**SET PROBLEM**: Pull out every line in the listing below that contains the word "accomplish".

** start of DATASET ROWS **

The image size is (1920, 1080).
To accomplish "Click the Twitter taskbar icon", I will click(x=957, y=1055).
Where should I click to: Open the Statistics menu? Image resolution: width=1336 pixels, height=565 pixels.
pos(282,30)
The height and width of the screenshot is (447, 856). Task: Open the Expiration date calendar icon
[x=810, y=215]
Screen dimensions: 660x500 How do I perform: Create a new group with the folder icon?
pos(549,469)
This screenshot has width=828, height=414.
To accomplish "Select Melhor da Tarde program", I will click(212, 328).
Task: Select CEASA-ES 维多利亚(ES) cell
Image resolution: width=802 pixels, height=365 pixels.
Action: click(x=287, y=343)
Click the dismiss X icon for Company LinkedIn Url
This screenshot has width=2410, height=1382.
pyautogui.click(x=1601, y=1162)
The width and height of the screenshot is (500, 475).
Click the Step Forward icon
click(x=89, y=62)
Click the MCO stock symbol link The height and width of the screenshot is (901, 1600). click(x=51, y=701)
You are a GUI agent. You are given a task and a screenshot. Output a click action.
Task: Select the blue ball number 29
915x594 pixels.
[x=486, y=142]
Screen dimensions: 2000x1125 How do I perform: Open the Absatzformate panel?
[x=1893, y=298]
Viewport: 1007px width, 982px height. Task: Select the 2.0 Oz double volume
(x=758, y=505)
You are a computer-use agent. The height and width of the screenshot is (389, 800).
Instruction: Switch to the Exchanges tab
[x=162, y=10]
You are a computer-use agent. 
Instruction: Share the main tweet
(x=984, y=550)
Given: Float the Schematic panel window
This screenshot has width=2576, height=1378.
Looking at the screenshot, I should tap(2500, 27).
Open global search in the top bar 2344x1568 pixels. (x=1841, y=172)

** end of DATASET ROWS **

**RESULT FOR THIS TASK**:
To accomplish "Click the Twitter taskbar icon", I will click(x=957, y=1055).
To accomplish "Select Melhor da Tarde program", I will click(212, 328).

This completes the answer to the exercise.